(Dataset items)

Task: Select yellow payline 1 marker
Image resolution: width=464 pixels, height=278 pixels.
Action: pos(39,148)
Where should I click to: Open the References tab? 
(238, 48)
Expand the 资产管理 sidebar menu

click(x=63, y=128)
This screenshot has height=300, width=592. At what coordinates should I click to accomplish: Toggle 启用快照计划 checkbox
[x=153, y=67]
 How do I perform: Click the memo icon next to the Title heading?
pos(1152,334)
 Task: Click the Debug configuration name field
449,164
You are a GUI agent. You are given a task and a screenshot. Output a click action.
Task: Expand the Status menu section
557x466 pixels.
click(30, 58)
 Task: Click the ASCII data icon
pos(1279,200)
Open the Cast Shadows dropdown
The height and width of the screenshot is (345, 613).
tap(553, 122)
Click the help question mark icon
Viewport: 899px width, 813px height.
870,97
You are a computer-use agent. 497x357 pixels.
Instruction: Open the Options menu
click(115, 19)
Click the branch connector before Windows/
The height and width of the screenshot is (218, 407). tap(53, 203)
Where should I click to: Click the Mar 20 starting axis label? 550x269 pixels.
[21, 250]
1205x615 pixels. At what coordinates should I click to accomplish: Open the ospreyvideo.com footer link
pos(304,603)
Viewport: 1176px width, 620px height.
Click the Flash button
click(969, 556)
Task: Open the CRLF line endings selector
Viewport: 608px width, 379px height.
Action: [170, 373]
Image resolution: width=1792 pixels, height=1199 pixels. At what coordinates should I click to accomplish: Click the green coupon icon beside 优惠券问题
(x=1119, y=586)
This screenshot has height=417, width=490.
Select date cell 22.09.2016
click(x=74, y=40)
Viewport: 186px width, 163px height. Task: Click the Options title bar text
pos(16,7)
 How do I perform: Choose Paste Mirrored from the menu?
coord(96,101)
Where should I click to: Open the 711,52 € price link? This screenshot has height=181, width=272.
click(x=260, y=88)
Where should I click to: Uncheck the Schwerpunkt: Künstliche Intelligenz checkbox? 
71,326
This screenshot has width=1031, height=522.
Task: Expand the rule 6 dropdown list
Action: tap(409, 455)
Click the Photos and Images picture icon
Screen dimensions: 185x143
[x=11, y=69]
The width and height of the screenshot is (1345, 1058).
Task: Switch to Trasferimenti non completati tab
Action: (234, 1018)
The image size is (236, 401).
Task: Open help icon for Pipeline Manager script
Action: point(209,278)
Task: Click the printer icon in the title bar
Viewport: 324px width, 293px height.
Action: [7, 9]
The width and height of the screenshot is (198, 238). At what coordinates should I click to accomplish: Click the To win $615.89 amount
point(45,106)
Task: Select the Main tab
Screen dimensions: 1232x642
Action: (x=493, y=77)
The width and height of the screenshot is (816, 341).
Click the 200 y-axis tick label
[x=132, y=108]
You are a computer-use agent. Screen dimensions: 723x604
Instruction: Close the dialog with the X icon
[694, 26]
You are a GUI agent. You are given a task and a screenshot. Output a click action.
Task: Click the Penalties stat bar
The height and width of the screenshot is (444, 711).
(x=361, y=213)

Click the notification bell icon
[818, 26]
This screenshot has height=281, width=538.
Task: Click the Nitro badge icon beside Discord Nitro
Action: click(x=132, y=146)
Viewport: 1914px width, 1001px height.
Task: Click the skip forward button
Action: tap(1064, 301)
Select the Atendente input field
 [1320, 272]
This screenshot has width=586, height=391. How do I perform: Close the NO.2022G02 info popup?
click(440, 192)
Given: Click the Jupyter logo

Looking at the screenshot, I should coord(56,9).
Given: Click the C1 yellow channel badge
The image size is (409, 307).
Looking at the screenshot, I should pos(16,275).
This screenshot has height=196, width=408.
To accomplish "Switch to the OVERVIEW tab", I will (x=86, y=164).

■ **Task brief**
Give all of these rows again, swapping every "Where should I click to" for "Where do I click to" and leaving everything else unchanged.

■ **In response**
Task: Select yellow payline 1 marker
Image resolution: width=464 pixels, height=278 pixels.
Action: pos(39,148)
Where do I click to: Open the References tab? 
(238, 48)
Expand the 资产管理 sidebar menu

click(x=63, y=128)
This screenshot has height=300, width=592. At what coordinates should I click to accomplish: Toggle 启用快照计划 checkbox
[x=153, y=67]
 How do I perform: Click the memo icon next to the Title heading?
pos(1152,334)
 Task: Click the Debug configuration name field
449,164
You are a GUI agent. You are given a task and a screenshot. Output a click action.
Task: Expand the Status menu section
557x466 pixels.
click(30, 58)
 Task: Click the ASCII data icon
pos(1279,200)
Open the Cast Shadows dropdown
The height and width of the screenshot is (345, 613).
tap(553, 122)
Click the help question mark icon
Viewport: 899px width, 813px height.
870,97
You are a computer-use agent. 497x357 pixels.
Instruction: Open the Options menu
click(115, 19)
Click the branch connector before Windows/
The height and width of the screenshot is (218, 407). tap(53, 203)
Where do I click to: Click the Mar 20 starting axis label? 550x269 pixels.
[21, 250]
1205x615 pixels. At what coordinates should I click to accomplish: Open the ospreyvideo.com footer link
pos(304,603)
Viewport: 1176px width, 620px height.
Click the Flash button
click(969, 556)
Task: Open the CRLF line endings selector
Viewport: 608px width, 379px height.
Action: [170, 373]
Image resolution: width=1792 pixels, height=1199 pixels. At what coordinates should I click to accomplish: Click the green coupon icon beside 优惠券问题
(x=1119, y=586)
This screenshot has height=417, width=490.
Select date cell 22.09.2016
click(x=74, y=40)
Viewport: 186px width, 163px height. Task: Click the Options title bar text
pos(16,7)
 How do I perform: Choose Paste Mirrored from the menu?
coord(96,101)
Where do I click to: Open the 711,52 € price link? This screenshot has height=181, width=272.
click(x=260, y=88)
Where do I click to: Uncheck the Schwerpunkt: Künstliche Intelligenz checkbox? 
71,326
This screenshot has width=1031, height=522.
Task: Expand the rule 6 dropdown list
Action: tap(409, 455)
Click the Photos and Images picture icon
Screen dimensions: 185x143
[x=11, y=69]
The width and height of the screenshot is (1345, 1058).
Task: Switch to Trasferimenti non completati tab
Action: (234, 1018)
The image size is (236, 401).
Task: Open help icon for Pipeline Manager script
Action: point(209,278)
Task: Click the printer icon in the title bar
Viewport: 324px width, 293px height.
Action: [7, 9]
The width and height of the screenshot is (198, 238). At what coordinates should I click to accomplish: Click the To win $615.89 amount
point(45,106)
Task: Select the Main tab
Screen dimensions: 1232x642
Action: (x=493, y=77)
The width and height of the screenshot is (816, 341).
Click the 200 y-axis tick label
[x=132, y=108]
You are a computer-use agent. Screen dimensions: 723x604
Instruction: Close the dialog with the X icon
[694, 26]
You are a GUI agent. You are given a task and a screenshot. Output a click action.
Task: Click the Penalties stat bar
The height and width of the screenshot is (444, 711).
(x=361, y=213)

Click the notification bell icon
[818, 26]
This screenshot has height=281, width=538.
Task: Click the Nitro badge icon beside Discord Nitro
Action: click(x=132, y=146)
Viewport: 1914px width, 1001px height.
Task: Click the skip forward button
Action: tap(1064, 301)
Select the Atendente input field
 [1320, 272]
This screenshot has width=586, height=391. How do I perform: Close the NO.2022G02 info popup?
click(440, 192)
Given: Click the Jupyter logo

Looking at the screenshot, I should coord(56,9).
Given: Click the C1 yellow channel badge
The image size is (409, 307).
Looking at the screenshot, I should pos(16,275).
This screenshot has height=196, width=408.
To accomplish "Switch to the OVERVIEW tab", I will (x=86, y=164).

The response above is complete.